#### YANG DITANYAKAN:
Tuliskan kembali tanpa perubahan bagian teks tentang sunah-sunah puasa di bawah ini, mulai dari "مَنْ لَمْ يَدَعْ" terus ke bawah sampai "(HR Bukhari: 1903)".

#### TEKS PILIHAN:
+++

Skip to content Skip to sidebar Skip to footer

Sunnah-Sunnah Puasa 3,4 & 5 (Meninggalkan Apa-Apa Yang Diharamkan) (Materi #19)

Sunnah-Sunnah Puasa 3,4 & 5 (Meninggalkan Apa-Apa Yang Diharamkan) (Materi #19)


Sunnah-Sunnah Puasa 3,4 & 5 (Meninggalkan Apa-Apa Yang Diharamkan) (Materi #19)
Ustadz: Sirajul Yani, M.H.I




بسم الله الرحمن الرحيم الحمد لله والصلاه والسلام على رسول الله وعلى اله واصحابه ومن تبعهم باحسان الى يوم الدين وبعد

Saudara-saudaraku rahimani wa rahimakumullah. Kita lanjutkan kembali pembahasan masih berkaitan dengan sunah-sunah puasa dan adab-adabnya, yang berikutnya diantara sunah-sunah puasa yaitu:  Meninggalkan apa-apa yang diharamkan dalam syariat dan menyibukkan diri dengan ketaatan.
Seorang yang berpuasa hendaklah menjauhi maksiat karena maksiat bisa merusak nilai pahala seseorang dan juga bisa mengurangi pahala puasa nya. Maksiat banyak jenisnya diantaranya ghibah, namimah adu domba, berdusta, curang, mencela orang lain, mendengarkan musik dan melihat apa-apa yang diharamkan dalam syariat Islam, dan lain sebagainya dari maksiat-maksiat dan kemungkaran-kemungkaran.

Dalil yang menunjukkan hal tersebut hadits Abu Hurairah radhiallahu Anhu bahwasanya nabi shallallahu alaihi wasallam telah bersabda:

مَنْ لَمْ يَدَعْ قَوْلَ الزُّورِ وَالْعَمَلَ بِهِ فَلَيْسَ لِلَّهِ حَاجَةٌ فِي أَنْ يَدَعَ طَعَامَهُ وَشَرَابَهُ

"Barangsiapa yang tidak meninggalkan ucapan keji dan berbuat keji, Allah tidak butuh orang itu meninggalkan makan dan minumnya". (HR Bukhari: 1903)

Dijelaskan dalam Ibnu Hajar Al Asqalani :
والمرادُ بِقَولِ الزُّورِ: الكَذِبُ

"Dan maksud dari perkataan keji yaitu dusta".

+++

#### DATA HASIL EKSTRAKSI:

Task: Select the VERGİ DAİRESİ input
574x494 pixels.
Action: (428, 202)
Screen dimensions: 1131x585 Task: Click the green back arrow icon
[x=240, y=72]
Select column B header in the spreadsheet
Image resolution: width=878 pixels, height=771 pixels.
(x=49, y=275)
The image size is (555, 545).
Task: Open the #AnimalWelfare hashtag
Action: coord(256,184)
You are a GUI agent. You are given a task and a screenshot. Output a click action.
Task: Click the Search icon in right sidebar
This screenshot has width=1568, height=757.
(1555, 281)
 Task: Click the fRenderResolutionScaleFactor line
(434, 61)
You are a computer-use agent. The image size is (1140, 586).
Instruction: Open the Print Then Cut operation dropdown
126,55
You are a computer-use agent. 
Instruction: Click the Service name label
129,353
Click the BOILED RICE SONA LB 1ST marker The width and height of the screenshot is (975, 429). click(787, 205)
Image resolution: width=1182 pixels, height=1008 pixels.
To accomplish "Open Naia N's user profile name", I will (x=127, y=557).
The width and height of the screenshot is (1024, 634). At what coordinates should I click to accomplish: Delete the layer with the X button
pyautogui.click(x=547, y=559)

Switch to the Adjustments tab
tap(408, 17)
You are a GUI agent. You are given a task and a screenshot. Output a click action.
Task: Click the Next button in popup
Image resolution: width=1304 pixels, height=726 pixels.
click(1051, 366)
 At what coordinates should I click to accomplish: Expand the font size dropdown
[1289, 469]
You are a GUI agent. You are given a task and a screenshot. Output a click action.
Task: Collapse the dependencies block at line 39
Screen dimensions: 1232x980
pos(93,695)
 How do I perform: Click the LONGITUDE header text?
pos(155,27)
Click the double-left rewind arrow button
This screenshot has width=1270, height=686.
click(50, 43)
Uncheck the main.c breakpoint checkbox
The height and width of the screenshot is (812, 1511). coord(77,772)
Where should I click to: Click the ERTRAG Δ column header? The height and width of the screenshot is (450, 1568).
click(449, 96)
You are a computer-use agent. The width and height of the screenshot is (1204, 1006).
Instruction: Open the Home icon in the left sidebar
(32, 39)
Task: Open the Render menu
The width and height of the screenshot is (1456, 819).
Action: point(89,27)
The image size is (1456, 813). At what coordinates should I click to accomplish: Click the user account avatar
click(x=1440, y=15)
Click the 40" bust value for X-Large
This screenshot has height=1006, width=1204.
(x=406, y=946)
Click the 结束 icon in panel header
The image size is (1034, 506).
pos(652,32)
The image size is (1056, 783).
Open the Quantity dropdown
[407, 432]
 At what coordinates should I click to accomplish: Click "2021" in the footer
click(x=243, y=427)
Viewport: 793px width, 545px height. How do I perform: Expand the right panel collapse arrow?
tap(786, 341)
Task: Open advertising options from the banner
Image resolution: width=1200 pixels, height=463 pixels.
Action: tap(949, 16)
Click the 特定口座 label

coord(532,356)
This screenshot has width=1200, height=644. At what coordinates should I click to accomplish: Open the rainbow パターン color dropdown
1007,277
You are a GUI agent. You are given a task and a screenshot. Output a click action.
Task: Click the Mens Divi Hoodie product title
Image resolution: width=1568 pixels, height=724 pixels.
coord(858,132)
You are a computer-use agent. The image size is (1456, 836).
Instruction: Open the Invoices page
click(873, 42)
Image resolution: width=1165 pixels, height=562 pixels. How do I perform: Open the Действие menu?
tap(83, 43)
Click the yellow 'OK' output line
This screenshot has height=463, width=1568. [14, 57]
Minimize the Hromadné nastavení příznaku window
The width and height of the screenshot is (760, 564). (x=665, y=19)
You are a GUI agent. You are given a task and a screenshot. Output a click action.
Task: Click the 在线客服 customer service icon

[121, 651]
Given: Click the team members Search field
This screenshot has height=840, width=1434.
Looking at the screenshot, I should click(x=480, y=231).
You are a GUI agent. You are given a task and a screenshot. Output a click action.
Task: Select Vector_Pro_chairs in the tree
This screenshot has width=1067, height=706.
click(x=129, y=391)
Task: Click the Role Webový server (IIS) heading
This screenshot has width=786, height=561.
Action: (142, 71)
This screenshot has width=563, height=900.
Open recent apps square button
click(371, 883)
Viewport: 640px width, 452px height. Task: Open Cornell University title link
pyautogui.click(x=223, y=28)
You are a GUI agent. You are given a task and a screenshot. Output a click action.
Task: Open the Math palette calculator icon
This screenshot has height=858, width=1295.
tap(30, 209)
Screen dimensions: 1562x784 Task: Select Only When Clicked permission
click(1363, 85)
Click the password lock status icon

+++

#### JAWABAN:
مَنْ لَمْ يَدَعْ قَوْلَ الزُّورِ وَالْعَمَلَ بِهِ فَلَيْسَ لِلَّهِ حَاجَةٌ فِي أَنْ يَدَعَ طَعَامَهُ وَشَرَابَهُ

"Barangsiapa yang tidak meninggalkan ucapan keji dan berbuat keji, Allah tidak butuh orang itu meninggalkan makan dan minumnya". (HR Bukhari: 1903)